“It was relatively easier than most other budget processes,” Mayor Nancy Rossi said after the approval.
Members of MARB, a state agency that offers the city financial aid in return for some state control over the city’s overall finances and decision-making, have in previous budget cycles criticized actions and proposals of the city for the financial perspective and considered to tighten the reins on the city over time instead of loosening them.

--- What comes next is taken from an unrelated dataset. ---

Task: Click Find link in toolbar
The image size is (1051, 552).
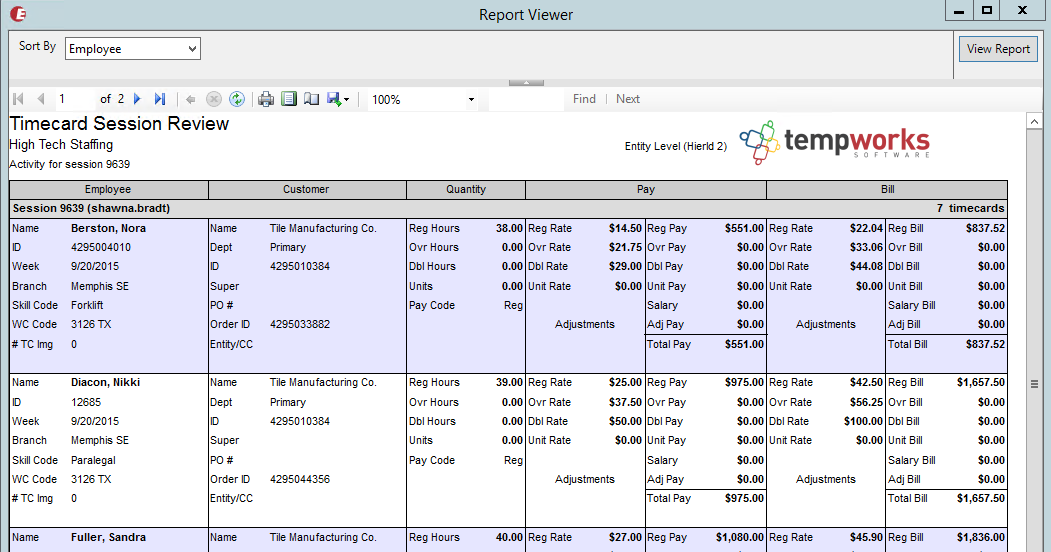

But Bureau of Policy and Management delegate Kimberly Kennison noted this week that the budget the city passed contains MARB’s biggest recommendations: prepare a mitigation plan to demonstrate financial sustainability without federal relief for COVID-19 and increasing the city’s contribution to the Allingtown Fire District. pension funds.
MARB board member Mark Waxenberg asked the city to explain its health insurance plans for city employees and retirees. City finance director Frank Cieplinski responded that the city is using a high deductible plan but intends to switch to the state partnership plan; retirees benefit from the same health insurance as before.
There were no more questions asked and MARB board members unanimously approved the budget, subject to MARB approval of a five-year financial plan for the city.
This five-year plan will be submitted to a subcommittee on May 25.
“I think we’ll get there with the five-year plan,” Rossi said.
Ahead of the vote, a West Haven resident who identified himself only by first name called to the meeting to urge the MARB to reject the budget. He said the city’s reliance on federal aid to support things like wage increases means the balance is not being properly balanced.
According to the chairman of the city council, Ron Quagliani, the city’s tax rate under the budget approved by the council would be 34 mills; the tax rate for the Allingtown Fire Department would be 11.62 mills.